Canada’s Conservative government, sensitive to sentiment in vote-rich Eastern Canada, has long said it will maintain supply-management measures for dairy, poultry and egg farmers. These measures largely entail matching production to domestic demand and levying high tariffs to discourage imports.
However, the government has also said all goods are subject to negotiation, both in talks on the Trans-Pacific Partnership among 11 countries in the Asia-Pacific region and in free-trade discussions with the European Union.
Four-fifths of Canada’s 13,200 dairy farmers live in Ontario and Quebec, populous provinces that are generally critical to election success.
Roenigk said U.S. producers thought NAFTA, which went into force in January 1994, would eliminate tariffs on U.S. poultry exports to Canada and were shocked when Ottawa, as well as a NAFTA dispute settlement panel, took the opposite view.

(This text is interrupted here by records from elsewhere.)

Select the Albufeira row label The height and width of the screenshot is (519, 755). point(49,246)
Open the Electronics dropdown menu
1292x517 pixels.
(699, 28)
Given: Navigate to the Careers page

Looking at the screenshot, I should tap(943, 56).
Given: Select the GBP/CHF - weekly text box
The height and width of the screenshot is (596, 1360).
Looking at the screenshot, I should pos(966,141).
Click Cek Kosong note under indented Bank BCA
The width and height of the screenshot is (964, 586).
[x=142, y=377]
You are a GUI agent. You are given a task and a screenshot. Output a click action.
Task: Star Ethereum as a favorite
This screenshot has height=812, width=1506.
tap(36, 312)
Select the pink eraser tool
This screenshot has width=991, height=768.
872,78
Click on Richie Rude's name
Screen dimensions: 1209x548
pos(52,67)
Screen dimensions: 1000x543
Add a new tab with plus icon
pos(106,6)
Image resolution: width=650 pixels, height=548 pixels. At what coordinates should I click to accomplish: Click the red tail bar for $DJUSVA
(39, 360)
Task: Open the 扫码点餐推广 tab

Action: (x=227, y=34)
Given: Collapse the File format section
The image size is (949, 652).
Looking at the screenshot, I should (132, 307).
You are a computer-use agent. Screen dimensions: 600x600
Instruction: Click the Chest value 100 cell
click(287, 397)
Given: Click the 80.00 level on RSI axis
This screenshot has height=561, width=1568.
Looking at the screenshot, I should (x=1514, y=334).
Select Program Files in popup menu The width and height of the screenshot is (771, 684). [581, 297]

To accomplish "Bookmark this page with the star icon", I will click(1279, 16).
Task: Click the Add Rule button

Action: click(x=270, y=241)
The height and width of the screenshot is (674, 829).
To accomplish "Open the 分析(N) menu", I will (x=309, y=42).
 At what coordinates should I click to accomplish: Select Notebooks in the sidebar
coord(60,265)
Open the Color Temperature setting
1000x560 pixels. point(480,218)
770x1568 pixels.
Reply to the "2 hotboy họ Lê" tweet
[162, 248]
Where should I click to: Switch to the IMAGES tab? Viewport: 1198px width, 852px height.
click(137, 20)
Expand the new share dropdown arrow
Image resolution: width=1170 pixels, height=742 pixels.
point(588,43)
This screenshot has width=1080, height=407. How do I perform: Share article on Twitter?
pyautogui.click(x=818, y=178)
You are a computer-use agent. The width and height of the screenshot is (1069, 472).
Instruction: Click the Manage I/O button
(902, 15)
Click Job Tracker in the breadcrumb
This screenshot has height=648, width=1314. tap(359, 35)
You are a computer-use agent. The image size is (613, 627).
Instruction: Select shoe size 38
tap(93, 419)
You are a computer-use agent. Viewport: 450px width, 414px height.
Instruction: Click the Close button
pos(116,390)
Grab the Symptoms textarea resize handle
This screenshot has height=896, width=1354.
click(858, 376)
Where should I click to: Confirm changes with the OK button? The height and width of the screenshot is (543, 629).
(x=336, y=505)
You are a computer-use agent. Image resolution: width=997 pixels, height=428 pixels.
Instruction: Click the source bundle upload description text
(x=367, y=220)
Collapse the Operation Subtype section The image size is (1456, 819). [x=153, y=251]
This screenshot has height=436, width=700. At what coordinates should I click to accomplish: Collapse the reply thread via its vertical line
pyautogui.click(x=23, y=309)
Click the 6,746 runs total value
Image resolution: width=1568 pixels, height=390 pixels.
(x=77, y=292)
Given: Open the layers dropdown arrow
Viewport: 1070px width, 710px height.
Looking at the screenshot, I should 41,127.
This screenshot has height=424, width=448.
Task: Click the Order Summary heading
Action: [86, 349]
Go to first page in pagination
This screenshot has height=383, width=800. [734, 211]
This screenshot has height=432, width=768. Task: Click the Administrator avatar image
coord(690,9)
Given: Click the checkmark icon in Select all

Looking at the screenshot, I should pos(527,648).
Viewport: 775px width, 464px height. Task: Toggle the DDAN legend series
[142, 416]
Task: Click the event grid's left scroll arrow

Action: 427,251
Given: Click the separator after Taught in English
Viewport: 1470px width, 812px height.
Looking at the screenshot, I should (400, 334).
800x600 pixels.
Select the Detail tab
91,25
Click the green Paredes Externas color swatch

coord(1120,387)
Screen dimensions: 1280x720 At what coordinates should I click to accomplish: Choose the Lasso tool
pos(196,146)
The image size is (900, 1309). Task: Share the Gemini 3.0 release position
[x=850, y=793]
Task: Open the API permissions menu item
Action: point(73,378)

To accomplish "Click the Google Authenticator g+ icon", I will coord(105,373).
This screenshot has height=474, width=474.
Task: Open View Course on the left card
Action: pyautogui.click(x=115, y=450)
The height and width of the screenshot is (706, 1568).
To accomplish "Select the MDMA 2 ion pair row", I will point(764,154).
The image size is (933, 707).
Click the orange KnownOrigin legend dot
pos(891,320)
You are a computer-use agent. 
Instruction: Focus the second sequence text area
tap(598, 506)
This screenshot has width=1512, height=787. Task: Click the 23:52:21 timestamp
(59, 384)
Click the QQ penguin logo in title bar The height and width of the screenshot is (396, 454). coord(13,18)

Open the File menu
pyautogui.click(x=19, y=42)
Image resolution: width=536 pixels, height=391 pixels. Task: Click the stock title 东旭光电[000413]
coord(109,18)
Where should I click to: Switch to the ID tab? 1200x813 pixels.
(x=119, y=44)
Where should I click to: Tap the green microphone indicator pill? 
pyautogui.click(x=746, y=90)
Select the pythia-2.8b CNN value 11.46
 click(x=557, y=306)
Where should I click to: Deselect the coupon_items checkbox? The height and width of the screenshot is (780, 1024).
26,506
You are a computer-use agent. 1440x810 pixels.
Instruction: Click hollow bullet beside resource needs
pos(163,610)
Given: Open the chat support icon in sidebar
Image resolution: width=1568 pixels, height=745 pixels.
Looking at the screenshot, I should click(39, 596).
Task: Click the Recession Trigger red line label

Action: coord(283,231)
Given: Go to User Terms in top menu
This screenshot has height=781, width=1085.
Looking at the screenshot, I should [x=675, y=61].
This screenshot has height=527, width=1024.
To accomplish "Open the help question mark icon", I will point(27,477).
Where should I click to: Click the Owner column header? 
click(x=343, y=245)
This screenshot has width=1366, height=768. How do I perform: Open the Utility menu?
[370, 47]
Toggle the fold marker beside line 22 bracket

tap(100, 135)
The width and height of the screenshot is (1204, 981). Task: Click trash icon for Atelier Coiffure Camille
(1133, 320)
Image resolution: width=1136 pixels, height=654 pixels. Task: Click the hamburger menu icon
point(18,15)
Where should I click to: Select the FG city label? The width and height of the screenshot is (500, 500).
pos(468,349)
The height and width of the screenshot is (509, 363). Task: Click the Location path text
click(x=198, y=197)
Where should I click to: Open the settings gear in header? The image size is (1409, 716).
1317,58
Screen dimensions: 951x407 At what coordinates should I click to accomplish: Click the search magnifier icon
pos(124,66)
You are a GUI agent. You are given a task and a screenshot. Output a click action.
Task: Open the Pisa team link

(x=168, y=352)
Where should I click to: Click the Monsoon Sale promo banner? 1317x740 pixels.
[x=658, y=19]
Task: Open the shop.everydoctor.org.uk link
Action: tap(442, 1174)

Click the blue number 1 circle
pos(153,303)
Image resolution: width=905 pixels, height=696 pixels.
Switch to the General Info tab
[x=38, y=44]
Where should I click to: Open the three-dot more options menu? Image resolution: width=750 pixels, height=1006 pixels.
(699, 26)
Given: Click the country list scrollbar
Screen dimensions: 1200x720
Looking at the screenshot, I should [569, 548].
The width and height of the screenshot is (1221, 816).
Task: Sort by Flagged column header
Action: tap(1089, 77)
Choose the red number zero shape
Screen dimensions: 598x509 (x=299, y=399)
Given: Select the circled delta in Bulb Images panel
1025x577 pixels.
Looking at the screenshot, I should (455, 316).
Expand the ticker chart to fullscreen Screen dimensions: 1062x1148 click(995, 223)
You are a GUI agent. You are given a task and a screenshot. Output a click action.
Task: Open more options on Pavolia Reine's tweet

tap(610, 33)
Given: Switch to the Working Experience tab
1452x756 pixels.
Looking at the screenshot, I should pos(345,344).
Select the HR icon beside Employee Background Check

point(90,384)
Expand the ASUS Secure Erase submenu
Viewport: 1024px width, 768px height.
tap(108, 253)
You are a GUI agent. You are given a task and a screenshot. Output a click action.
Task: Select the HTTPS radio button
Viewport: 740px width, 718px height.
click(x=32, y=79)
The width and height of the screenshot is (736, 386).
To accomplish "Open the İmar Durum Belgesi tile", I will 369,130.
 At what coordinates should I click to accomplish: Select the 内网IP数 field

Now that the United States has a second chance to address Canada’s poultry tariffs, the U.S. industry’s “view on this is the old Irish proverb: Fool me once, shame on you; fool me twice, shame on me,” Roenigk said in his prepared remarks.
“The U.S. poultry industry strongly opposes Canada’s participation in the TPP unless Canada expressly commits to removing all border restrictions on poultry imports from the United States,” he said.
Jaime Castaneda, senior vice president at the National Milk Producers Federation, said U.S. dairy producers were also disappointed NAFTA did not open up Canada’s market and were determined not to let that happen again.